Despite great news on COVID-19 complications in Lancet report, CNN inflames fears of COVID
April 12, 2021
In an article last week, CNN reported on a study published in Lancet Psychiatry that the news organization said tied COVID-19 to brain diseases.
But the reporting by CNN and other media needlessly inflated the long-term risks of COVID-19 complications by tying together the somewhat rare occurrences of neurological disorders with the much more common psychological disorders.
In fact, in its rush to create more fear about COVID, CNN and other media, missed the point that the report put to rest some lingering worries about long-term, serious and hard-to-treat side-effects of the virus.
Headlined, “A third of Covid-19 survivors suffer ‘brain disease,’ study shows,” sought to tie neurological and psychological diseases to a COVID-19 diagnosis, but failed to mention several important caveats.
“They observed that those with Covid-19 had a 44% increased risk for neurological and psychiatric illness compared to people recovering from flu.

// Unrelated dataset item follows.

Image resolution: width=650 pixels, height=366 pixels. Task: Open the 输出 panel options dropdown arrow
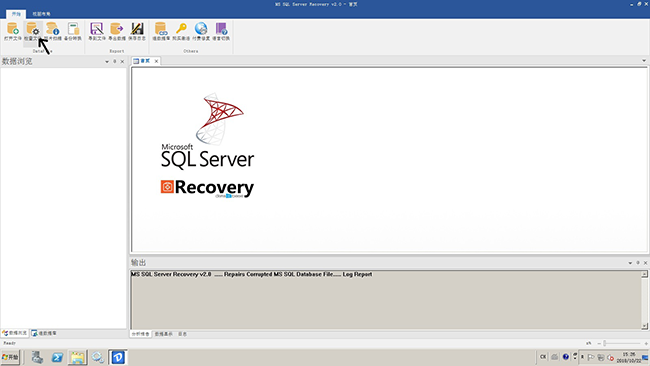(630, 263)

And they were 16% more likely to experience those effects compared with people with other respiratory tract infections,” said CNN.
In fact, the study shows that while about 3.3 percent of patients are at risk for neurological diseases –of about 33 percent total– the vast majority of “brain diseases” caused by COVID-19 were psychological.

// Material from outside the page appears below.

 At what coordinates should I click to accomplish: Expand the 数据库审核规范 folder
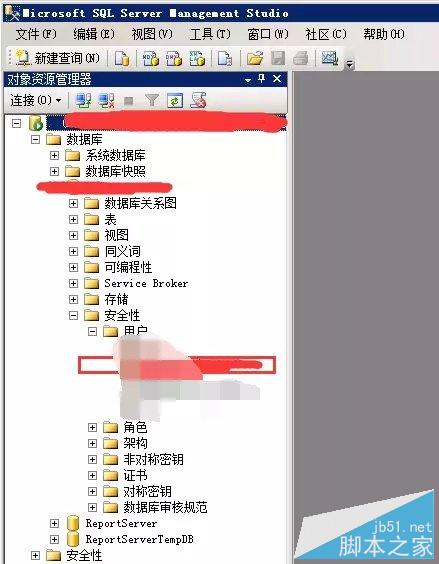coord(92,508)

“Out of a total of 14 brain disorders, mood and anxiety disorders were among the most common conditions the researchers saw, followed by substance use disorders and insomnia,” says AARP, which also somewhat hyped the fear side of the study.

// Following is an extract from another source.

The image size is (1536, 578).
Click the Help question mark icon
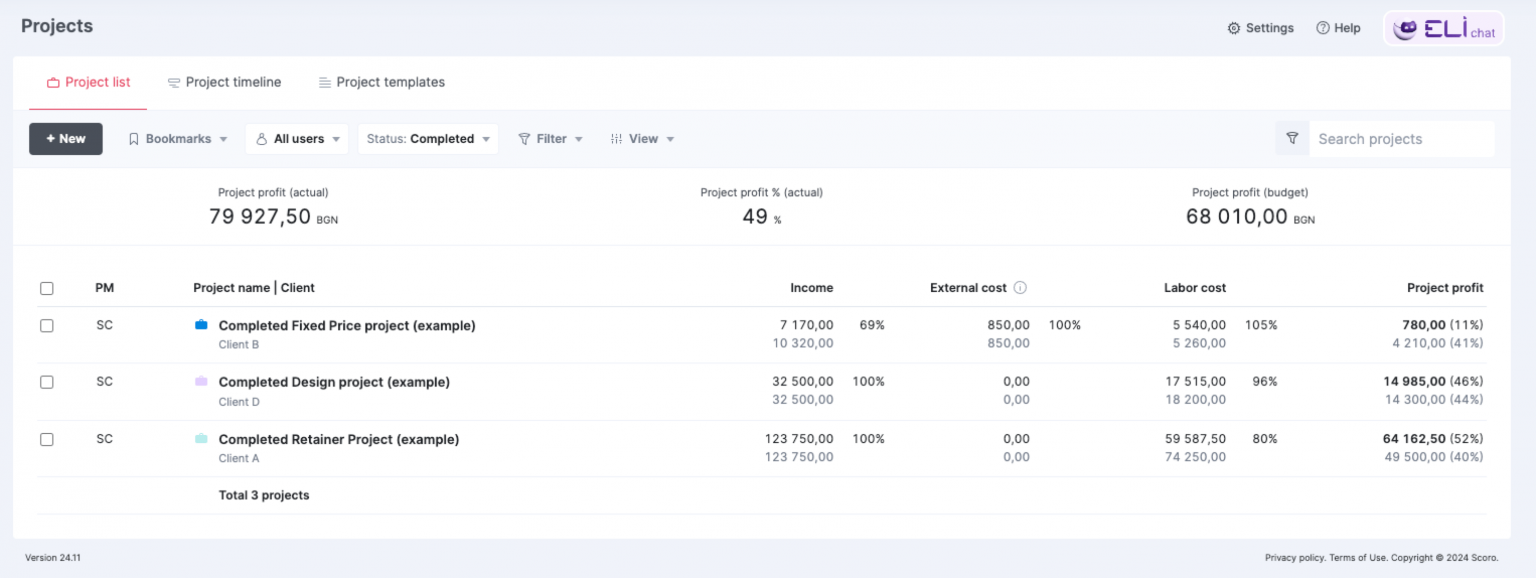pos(1322,28)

“Neurological complications were rarer, with 2.1 percent of patients reporting ischemic stroke, 0.7 percent reporting dementia and 0.6 percent reporting brain hemorrhage.”
In fact, the study said that despite initial worries that the virus would cause severe neurological conditions like Guillain-Barré syndrome and post-encephalitic parkinsonism sometimes associated with other pandemics, the study found “that delayed neuropsychiatric sequelae …do not occur after COVID-19.”
Most importantly, according to the Lancet’s own analysis of the study, which CNN failed to quote, the psychological conditions found after COVID-19 are not caused by anything related to the mechanism of COVID-19 itself, but are an outgrowth other factors, like social conditions.
Social conditions would presumably include media coverage of COVID-19 that, like the story written by CNN, needlessly inflates the risk of COVID-19.
“This suggests that although almost all neurological and psychiatric outcomes were more frequent in patients with more severe COVID-19 than in those with mild disease,” says the Lancet, “these psychiatric disorders might be more driven by general effects, including psychosocial aspects of infection, rather than a direct effect of COVID-19 on the brain.”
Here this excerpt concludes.